◆ **What needs to be done**: Below are the records. Retype exactly the lines between the lines holding "Task: Tap the battery icon in status bar" and "Viewport: 392px width, 696px height.", inclusive.

(Data excerpts)
────────────────
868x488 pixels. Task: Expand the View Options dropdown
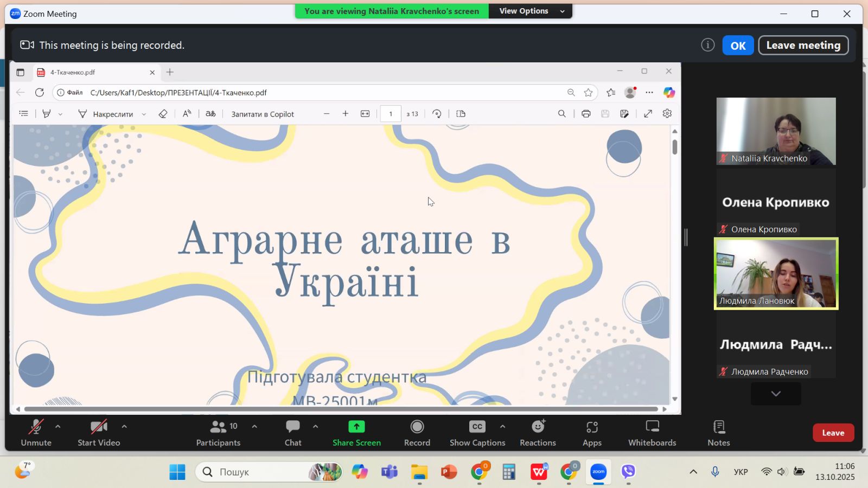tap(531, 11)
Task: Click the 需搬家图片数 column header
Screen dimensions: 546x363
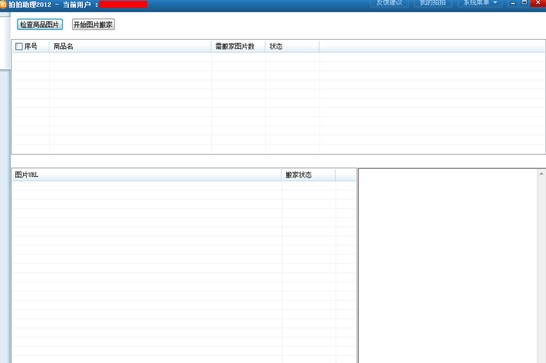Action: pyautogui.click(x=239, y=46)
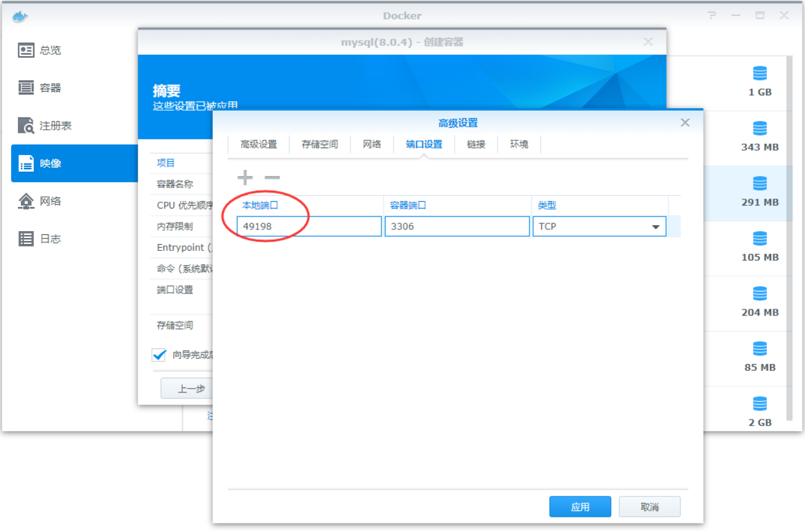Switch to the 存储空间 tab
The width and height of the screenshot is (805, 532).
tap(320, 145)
────────────────
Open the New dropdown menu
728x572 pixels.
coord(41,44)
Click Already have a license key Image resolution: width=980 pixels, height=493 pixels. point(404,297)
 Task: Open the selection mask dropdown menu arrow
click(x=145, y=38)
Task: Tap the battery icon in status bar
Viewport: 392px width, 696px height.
────────────────
◆ **Written answer**:
Task: Tap the battery icon in status bar
Viewport: 392px width, 696px height.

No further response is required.